> [Soal Tertulis 1] Salin bagian teks tentang qishash mulai dari "b.    Macam-macam qishash" sampai dengan "hukuman bagi pembunuh)." tanpa mengubah apa pun.

> [Teks Bacaan]
• • • •

Qishash, Diyat dan Kaffarah



I. QISHASH

a.    Pengertian qishash

Qishash berasal dari kata qashasha yang artinya memotong atau berasal dari kata iqtashsho yang artinya mengikuti, yakni mengikuti perbuatan si penjahat sebagai pembalasan atas perbuatannya. Menurut syara’ qishash ialah hukuman balasan yang seimbang bagi pelaku pembunuhan maupun perusakan atau penghilangan fungsi anggota tubuh orang lain yang dilakukan dengan sengaja.


b.    Macam-macam qishash
Berdasarkan pengertian di atas maka qishash dibedakan menjadi dua yaitu :
1. Qishash pembunuhan (yang merupakan hukuman bagi pembunuh).
2. Qishash anggota  badan  (yang merupakan hukuman  bagi  pelaku  tindak pidana melukai, merusak atau menghilangkan  fungsi anggota badan).


 
c.    Hukum Qishash

Hukuman mengenai qishash ini, baik qishash pembunuhan maupun qishah anggota badan, dijelaskan dalam al -Qur’an surat Al Maidah: 45:

Artinya: “Dan Kami telah tetapkan terhadap mereka didalamnya (At-Taurat) bahwasannya  jiwa  (dibalas)  dengan  jiwa,  mata  dengan  mata,  hidung  dengan hidung, telinga dengan telinga, gigi dengan gigi dan luka-lukapun ada qishashnya. Barang siapa melepaskan ( hak qishashnya ) akan melepaskan hak itu ( menjadi ) penebus dosa baginya. Barang siapa yang tidak memutuskan perkara menurut apa yang diturunkan Allah, maka mereka itu adalah orang-orang yang dzalim.” (QS. Al- Maidah : 45 )

• • • •

> [Data Mentah]
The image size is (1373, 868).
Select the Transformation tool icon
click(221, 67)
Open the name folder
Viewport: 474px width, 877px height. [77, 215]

• • • •

> [Soal Tertulis 2] Sajikan semua entri di atas sebagai CSV dua kolom bernama isi dan jawaban, dengan satu baris untuk setiap jawaban beserta teks yang dijawabnya. Tulis tiap nilai dalam satu field bertanda kutip dan ganti setiap jeda baris dengan spasi.

> [Jawaban Benar 1]
b.    Macam-macam qishash
Berdasarkan pengertian di atas maka qishash dibedakan menjadi dua yaitu :
1. Qishash pembunuhan (yang merupakan hukuman bagi pembunuh).

> [Jawaban Benar 2]
isi,jawaban
"The image size is (1373, 868). Select the Transformation tool icon","click(221, 67)"
"Open the name folder","Viewport: 474px width, 877px height. [77, 215]"